--- DATA PROVIDED ---
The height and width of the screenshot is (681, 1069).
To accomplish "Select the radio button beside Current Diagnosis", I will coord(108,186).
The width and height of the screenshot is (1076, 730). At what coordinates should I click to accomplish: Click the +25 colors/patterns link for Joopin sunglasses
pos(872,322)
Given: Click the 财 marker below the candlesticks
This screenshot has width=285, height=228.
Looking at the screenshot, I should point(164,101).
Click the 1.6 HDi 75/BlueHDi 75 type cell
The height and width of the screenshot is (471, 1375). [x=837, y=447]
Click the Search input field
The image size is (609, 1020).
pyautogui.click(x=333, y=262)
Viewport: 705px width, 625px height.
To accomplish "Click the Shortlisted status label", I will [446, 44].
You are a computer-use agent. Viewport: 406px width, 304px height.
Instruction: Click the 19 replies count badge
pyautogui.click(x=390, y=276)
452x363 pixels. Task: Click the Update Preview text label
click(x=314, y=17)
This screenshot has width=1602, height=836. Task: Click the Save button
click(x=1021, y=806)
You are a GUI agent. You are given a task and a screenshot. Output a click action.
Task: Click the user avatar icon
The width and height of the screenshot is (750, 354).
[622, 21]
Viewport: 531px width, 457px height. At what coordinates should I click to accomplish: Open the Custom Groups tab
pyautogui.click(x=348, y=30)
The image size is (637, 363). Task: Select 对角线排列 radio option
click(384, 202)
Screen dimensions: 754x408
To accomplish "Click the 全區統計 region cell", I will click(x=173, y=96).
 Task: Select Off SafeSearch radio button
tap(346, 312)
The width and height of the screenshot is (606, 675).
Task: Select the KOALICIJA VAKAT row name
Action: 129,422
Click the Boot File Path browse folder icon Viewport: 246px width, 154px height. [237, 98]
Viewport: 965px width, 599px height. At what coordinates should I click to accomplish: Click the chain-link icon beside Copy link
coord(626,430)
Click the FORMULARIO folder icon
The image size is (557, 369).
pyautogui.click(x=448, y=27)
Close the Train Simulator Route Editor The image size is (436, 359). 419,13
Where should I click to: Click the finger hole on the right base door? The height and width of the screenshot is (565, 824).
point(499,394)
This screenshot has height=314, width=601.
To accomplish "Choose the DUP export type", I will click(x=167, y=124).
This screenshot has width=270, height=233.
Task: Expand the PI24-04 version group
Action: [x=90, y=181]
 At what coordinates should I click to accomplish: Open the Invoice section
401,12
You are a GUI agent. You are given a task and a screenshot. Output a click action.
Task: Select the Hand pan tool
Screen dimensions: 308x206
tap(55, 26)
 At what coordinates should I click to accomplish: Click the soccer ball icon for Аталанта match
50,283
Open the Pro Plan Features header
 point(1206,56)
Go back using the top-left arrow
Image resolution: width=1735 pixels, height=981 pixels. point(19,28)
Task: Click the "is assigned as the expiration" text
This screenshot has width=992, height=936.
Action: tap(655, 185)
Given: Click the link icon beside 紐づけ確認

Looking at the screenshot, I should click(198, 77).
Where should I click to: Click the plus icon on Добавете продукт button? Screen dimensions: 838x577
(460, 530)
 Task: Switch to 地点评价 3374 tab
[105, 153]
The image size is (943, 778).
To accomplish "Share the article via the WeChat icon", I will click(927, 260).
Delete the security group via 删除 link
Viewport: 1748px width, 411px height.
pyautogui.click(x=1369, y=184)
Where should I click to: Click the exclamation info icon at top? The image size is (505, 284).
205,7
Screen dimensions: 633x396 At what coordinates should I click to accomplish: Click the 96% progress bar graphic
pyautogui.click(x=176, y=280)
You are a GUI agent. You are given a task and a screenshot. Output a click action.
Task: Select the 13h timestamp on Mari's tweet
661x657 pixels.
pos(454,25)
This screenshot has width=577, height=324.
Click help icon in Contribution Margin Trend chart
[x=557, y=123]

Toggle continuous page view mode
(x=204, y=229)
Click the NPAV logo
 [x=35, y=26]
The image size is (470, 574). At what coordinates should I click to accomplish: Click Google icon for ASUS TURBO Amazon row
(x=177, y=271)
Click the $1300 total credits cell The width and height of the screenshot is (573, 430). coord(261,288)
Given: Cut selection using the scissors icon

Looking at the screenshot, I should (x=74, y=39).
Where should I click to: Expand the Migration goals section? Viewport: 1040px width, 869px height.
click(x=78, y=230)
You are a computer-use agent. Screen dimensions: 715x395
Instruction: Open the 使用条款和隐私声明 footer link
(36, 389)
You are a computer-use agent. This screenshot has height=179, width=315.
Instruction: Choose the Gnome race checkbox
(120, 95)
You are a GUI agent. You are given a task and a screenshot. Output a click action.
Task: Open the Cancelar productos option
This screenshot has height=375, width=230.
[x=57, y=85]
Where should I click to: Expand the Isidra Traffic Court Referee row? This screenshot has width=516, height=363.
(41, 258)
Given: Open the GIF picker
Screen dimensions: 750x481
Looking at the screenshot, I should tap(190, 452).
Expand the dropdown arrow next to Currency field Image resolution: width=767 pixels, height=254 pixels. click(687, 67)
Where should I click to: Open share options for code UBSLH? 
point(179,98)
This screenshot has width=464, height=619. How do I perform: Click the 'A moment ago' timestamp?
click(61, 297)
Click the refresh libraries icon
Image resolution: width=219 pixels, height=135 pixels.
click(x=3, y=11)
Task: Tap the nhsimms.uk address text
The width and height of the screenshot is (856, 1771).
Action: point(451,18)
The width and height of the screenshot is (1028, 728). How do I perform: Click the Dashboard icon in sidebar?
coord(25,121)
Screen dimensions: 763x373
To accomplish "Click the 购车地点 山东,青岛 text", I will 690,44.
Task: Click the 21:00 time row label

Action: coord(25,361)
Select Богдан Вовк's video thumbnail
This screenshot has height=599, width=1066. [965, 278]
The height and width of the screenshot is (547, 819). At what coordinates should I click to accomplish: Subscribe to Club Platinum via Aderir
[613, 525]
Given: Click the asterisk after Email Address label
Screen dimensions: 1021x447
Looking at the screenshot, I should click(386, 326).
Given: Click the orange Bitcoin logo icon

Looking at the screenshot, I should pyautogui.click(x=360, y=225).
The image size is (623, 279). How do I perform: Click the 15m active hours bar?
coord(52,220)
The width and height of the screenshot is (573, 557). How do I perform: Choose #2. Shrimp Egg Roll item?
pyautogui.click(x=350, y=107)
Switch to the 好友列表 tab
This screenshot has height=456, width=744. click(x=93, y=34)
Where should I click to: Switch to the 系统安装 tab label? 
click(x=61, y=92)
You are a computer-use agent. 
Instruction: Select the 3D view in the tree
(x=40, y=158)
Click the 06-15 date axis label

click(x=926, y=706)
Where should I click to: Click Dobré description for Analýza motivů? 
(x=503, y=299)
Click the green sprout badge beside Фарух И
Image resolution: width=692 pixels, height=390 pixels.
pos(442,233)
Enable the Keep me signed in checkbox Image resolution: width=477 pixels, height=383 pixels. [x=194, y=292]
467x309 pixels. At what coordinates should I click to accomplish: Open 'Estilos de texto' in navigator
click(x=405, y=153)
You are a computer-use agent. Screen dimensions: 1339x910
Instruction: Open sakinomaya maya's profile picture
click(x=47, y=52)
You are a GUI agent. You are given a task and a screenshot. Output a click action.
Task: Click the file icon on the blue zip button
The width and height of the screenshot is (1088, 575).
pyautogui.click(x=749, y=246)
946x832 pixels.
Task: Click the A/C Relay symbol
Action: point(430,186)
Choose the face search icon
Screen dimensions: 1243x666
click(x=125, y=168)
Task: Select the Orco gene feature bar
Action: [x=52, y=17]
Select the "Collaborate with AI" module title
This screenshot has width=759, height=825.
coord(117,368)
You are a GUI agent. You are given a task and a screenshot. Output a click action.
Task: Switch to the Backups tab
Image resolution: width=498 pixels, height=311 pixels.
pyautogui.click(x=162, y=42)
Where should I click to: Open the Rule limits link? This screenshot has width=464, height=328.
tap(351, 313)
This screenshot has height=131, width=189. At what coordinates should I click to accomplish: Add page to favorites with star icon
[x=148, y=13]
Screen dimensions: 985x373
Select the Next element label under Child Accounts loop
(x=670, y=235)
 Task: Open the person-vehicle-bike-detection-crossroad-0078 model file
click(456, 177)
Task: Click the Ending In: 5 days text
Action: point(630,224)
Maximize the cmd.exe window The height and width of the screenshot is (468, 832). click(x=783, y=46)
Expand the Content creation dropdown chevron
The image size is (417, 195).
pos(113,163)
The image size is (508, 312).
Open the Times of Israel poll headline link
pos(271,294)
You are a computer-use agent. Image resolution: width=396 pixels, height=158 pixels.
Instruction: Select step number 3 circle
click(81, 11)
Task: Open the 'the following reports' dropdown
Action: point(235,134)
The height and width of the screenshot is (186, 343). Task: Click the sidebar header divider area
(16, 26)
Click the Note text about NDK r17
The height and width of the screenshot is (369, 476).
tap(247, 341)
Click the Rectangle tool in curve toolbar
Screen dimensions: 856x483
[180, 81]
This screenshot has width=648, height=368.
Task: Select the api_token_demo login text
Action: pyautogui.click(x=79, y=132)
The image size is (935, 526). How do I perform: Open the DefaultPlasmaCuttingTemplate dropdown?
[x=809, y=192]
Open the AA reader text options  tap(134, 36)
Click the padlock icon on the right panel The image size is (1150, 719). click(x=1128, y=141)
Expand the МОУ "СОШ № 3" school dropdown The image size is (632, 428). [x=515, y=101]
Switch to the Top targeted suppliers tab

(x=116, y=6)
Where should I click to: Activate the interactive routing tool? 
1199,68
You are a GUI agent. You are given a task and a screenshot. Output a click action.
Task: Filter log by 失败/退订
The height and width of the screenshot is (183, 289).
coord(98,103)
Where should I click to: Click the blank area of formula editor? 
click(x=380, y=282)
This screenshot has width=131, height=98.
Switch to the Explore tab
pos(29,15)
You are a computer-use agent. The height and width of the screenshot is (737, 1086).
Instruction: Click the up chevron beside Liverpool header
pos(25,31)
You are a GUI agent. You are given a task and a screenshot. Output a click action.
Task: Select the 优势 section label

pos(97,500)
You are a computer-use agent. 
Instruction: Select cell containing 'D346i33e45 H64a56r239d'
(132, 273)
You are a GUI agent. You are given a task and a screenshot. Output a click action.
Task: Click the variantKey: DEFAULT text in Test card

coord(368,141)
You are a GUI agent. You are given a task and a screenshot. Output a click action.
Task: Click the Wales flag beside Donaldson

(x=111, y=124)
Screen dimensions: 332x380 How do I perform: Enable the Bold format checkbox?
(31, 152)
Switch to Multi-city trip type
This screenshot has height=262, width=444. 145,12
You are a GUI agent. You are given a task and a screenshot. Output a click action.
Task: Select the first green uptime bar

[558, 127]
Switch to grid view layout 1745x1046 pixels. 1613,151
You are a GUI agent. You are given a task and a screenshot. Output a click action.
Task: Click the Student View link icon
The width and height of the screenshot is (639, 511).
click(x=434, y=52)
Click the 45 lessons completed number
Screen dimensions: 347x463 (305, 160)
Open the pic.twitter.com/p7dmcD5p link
---
Working from the entries above, filter out every line that lacks "field" and copy what remains.

Click the Search input field
Expand the dropdown arrow next to Currency field Image resolution: width=767 pixels, height=254 pixels. click(687, 67)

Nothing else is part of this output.